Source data
------------------------

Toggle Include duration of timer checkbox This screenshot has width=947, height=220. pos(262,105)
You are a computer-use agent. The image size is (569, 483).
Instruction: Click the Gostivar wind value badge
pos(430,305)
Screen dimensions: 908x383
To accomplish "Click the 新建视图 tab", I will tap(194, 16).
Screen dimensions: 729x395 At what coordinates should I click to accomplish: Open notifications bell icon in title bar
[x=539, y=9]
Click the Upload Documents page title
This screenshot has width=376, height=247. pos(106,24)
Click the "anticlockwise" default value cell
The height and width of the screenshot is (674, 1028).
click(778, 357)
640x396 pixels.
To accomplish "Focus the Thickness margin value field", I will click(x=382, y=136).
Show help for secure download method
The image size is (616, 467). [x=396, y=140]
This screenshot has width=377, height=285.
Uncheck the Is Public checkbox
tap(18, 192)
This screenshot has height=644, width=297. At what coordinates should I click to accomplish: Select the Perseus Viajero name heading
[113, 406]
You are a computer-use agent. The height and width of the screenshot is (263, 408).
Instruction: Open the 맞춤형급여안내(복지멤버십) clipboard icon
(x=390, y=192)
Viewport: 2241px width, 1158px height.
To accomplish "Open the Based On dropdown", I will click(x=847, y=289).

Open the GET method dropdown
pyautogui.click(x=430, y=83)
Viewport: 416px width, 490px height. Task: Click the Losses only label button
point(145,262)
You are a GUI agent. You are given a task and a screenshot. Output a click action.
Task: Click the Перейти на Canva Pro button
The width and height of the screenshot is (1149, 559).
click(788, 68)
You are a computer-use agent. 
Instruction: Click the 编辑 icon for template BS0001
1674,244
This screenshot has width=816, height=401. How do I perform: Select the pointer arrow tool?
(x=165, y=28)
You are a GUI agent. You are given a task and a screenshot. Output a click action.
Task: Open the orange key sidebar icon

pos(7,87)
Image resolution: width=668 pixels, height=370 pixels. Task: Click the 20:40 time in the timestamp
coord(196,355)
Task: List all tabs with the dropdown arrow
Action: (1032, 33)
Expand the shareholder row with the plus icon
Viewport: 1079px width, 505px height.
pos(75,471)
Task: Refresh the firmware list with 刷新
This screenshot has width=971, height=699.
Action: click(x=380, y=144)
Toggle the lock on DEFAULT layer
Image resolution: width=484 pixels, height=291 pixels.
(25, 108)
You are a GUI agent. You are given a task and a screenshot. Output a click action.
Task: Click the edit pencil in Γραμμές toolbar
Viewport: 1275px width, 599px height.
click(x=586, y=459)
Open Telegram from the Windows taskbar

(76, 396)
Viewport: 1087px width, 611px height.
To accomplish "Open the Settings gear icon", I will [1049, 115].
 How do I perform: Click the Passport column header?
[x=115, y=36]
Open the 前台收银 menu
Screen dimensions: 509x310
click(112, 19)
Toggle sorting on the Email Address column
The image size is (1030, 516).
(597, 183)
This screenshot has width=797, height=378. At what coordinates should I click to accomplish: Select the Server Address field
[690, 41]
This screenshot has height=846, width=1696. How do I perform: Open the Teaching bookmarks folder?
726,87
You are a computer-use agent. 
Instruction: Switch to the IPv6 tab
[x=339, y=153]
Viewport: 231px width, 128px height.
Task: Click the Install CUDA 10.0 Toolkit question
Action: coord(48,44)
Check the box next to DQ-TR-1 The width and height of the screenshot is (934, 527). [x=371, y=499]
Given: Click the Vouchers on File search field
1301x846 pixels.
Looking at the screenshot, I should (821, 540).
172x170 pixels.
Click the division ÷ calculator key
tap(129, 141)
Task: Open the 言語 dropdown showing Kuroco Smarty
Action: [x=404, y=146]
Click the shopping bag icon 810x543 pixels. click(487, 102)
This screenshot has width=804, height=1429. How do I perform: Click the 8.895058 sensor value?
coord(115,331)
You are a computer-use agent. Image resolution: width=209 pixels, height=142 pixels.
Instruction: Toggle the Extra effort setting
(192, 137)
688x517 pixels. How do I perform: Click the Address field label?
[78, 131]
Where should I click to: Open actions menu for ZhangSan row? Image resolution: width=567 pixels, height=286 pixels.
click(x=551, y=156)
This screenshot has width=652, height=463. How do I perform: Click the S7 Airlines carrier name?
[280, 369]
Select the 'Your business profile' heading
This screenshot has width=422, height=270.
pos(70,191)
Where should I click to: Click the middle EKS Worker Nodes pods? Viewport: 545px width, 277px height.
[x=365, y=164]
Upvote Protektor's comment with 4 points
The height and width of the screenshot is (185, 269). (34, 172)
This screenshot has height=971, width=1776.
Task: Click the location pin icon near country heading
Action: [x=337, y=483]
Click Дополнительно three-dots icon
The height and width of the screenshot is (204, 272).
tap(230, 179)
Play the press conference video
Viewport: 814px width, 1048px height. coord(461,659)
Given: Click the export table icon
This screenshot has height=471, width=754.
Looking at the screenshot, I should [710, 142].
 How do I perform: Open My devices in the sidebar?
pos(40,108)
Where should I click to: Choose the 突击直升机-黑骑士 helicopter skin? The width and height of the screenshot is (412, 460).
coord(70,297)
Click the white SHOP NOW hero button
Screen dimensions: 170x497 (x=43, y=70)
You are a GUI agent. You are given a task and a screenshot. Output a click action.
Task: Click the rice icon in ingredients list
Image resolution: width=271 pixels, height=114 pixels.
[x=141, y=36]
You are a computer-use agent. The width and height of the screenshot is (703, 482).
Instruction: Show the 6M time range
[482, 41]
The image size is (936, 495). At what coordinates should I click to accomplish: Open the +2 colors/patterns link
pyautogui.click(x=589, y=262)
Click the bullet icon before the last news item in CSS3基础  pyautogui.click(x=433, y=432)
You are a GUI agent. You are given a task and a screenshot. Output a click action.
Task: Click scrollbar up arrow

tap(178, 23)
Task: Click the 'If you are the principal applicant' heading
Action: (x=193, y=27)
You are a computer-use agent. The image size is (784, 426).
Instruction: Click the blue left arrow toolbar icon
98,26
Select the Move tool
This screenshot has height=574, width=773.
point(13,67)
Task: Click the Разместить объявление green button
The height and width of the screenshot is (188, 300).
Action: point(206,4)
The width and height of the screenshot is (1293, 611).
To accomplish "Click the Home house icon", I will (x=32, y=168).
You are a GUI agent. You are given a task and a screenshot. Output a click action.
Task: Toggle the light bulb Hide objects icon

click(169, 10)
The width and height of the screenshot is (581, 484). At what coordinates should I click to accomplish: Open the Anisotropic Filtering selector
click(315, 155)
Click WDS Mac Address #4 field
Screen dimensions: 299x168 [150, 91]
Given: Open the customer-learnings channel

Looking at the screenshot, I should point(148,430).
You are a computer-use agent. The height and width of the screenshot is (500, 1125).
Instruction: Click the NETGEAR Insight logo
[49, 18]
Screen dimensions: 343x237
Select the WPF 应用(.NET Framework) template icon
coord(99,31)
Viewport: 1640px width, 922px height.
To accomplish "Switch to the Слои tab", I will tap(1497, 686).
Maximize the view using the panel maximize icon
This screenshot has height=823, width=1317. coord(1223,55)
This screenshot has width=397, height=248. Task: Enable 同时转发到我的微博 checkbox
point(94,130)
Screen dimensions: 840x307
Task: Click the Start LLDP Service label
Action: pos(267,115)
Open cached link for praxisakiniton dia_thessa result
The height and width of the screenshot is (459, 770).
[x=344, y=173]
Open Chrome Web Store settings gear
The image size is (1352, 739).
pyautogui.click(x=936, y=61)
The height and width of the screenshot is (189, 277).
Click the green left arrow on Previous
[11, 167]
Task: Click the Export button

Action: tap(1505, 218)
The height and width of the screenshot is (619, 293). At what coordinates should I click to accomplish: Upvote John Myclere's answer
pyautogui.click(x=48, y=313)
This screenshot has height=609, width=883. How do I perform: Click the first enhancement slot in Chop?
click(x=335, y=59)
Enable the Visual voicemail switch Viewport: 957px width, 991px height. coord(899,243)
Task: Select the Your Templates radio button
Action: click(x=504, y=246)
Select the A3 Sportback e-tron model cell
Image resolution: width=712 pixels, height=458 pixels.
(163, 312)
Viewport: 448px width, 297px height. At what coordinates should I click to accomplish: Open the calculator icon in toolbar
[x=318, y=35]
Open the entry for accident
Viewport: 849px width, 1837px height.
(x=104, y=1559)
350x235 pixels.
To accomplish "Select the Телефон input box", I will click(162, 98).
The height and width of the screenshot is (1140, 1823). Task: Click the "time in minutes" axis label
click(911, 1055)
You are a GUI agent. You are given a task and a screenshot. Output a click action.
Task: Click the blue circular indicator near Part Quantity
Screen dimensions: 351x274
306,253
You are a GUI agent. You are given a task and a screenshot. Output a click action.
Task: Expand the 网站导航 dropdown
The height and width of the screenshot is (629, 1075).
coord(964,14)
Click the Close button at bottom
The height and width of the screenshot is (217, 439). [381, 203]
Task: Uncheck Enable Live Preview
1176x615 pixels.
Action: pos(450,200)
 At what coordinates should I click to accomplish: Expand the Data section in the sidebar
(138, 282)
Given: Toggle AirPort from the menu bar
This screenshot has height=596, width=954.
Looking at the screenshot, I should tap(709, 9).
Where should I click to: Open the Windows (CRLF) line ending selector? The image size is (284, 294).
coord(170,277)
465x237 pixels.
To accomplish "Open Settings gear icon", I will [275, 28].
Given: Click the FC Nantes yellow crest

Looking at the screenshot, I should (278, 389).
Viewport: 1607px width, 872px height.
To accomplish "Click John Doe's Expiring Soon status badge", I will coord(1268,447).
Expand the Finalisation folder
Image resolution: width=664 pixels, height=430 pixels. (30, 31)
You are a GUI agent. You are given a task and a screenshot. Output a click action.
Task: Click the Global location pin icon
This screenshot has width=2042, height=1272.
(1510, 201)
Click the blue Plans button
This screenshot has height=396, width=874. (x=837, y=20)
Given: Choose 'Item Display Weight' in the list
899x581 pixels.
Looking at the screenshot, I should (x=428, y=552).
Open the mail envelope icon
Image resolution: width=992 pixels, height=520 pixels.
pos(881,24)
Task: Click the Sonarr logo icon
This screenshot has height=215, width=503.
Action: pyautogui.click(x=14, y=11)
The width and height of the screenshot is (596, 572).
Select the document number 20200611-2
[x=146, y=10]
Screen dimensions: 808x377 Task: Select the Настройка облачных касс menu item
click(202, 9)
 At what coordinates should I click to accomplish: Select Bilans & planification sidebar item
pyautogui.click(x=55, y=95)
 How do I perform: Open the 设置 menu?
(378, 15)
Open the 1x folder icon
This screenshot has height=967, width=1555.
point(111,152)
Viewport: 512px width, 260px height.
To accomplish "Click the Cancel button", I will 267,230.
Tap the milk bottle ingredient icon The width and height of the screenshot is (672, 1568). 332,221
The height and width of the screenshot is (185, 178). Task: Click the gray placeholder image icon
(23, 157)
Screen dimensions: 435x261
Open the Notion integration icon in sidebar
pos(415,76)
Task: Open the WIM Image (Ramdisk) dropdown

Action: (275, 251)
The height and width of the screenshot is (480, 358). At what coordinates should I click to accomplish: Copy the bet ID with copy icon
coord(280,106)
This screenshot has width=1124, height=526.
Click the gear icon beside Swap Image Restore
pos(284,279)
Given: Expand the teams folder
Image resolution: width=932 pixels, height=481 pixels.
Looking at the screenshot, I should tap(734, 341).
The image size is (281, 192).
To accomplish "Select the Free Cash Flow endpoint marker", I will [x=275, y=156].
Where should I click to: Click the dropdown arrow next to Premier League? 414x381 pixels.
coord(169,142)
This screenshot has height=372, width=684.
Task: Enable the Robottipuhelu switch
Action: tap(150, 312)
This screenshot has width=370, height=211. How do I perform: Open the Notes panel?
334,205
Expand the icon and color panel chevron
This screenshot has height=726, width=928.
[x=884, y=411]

------------------------

Rewrite the rows from the line with "Open the mail envelope icon" up to and including the line with "Tap the milk", changing each "screenshot" to "capture" and leaving all else as is. Output only those lines.

Open the mail envelope icon
Image resolution: width=992 pixels, height=520 pixels.
pos(881,24)
Task: Click the Sonarr logo icon
This capture has height=215, width=503.
Action: pyautogui.click(x=14, y=11)
The width and height of the capture is (596, 572).
Select the document number 20200611-2
[x=146, y=10]
Screen dimensions: 808x377 Task: Select the Настройка облачных касс menu item
click(202, 9)
 At what coordinates should I click to accomplish: Select Bilans & planification sidebar item
pyautogui.click(x=55, y=95)
 How do I perform: Open the 设置 menu?
(378, 15)
Open the 1x folder icon
This capture has height=967, width=1555.
point(111,152)
Viewport: 512px width, 260px height.
To accomplish "Click the Cancel button", I will 267,230.
Tap the milk bottle ingredient icon The width and height of the capture is (672, 1568). 332,221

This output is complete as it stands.